Beyond Parametric Encoding: Content Analysis

Any parameterized audio coding format can be considered as a combination of: a sound-understanding algorithm that sets parameter according to some model by analyzing the audio; the transmission of these parameters; and a sound-synthesis algorithm that maps from the transmitted parameters to a new sound [Scheirer, 2001].

The understanding step is usually called encoding and the synthesis step decoding but if the parameters are obtained directly from a sound, the process may be also termed as analysis/synthesis. If we want to communicate the sound description over a channel we need an encoder and a decoder, both with a priori knowledge of the model being used. But it is impossible to devise an encoding method that always gives the optimal coding of any input sound. In other words, not a single model can fit all kinds of input signals. For this reason we may sum up different specialized models and add some extra bits to the stream in order to indicate what model is being chosen.

Parametric encoding has been used extensively in speech transmission, where a general model of the input signal has existed for a long time. Most commonly used parametric models for speech are simple variations of the classical Linear Predictive Coding (LPC) scheme[Makhoul, 1975], which somehow exploits the knowledge of the vocal production mechanism.

Parametric coding for non-speech signals is much more complex to implement as not many assumptions can be made about the source characteristics or its production mechanisms. MPEG-4 standardized different parametric encoding schemes although the one recommended for non-speech or musical signals is the HILN or Harmonic and Individual Lines plus Noise (see [Purnhagen and Meine, 2000]). This parametric scheme is as a matter of fact a variation of the SMS or Spectral Modelling Synthesis technique (see further explanation in annex B).

The Object-Oriented Content Transmission metamodel represents a step beyond parametric encoding. The basic scheme is the same: the sound is analyzed, some parameters are extracted, transmitted and then synthesized back at the receiver.

But the main difference is on the kind of parametric model used in each case. In traditional parametric encoding, the model makes assumptions about the low-level features of the signal. For instance, the input signal may be supposed to be harmonic and therefore modeled as a set of time varying sinusoids (see Annex B for a more in depth explanation of one of these models).

In the Object-Oriented Content Transmission Metamodel we make assumptions about the semantics of the input data and the way it is organized in the real world. We may, for instance, assume that the input signal will be monophonic musical phrases and then apply a model in which a musical phrase is modelled as a sequence of notes.

The OOCTM encodes data as Sound Objects. This is, as already mentioned in the previous section, a particular case of Parametric encoding. Parameters extracted from the signal become attributes of concrete objects. In that sense, all parameters have a particular meaning and contribute to the content description. The final encoded signal also has a clear structure, given by the resulting object-oriented model.
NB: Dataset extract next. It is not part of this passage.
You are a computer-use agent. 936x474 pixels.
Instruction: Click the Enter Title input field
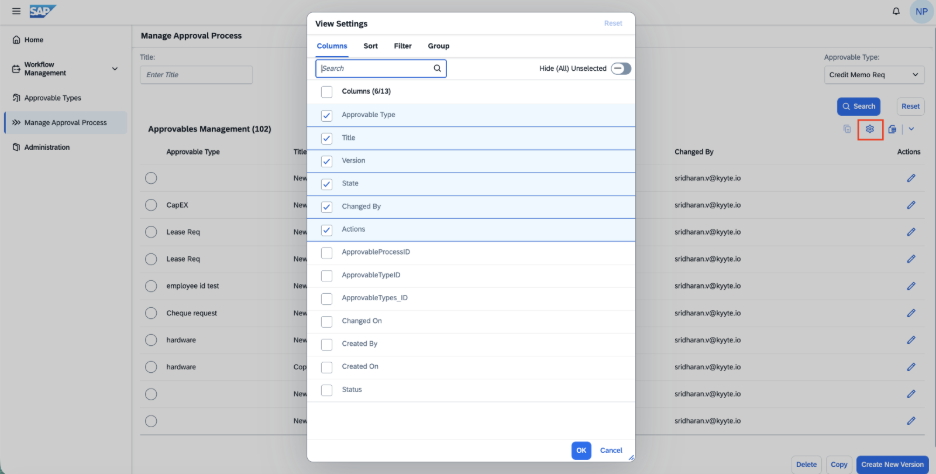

In that sense, the result of an OOCTM encoding is generally understandable while a Parametric encoding is usually not.

Finally, in a Parametric encoding scheme the synthesis capabilities of the receiver are very much limited to a simple signal model. In the OOCTM scheme the synthesizer is able to not only apply different models but also to infer or abstract a sound from an incomplete description (see 5.2.2).

2004-10-18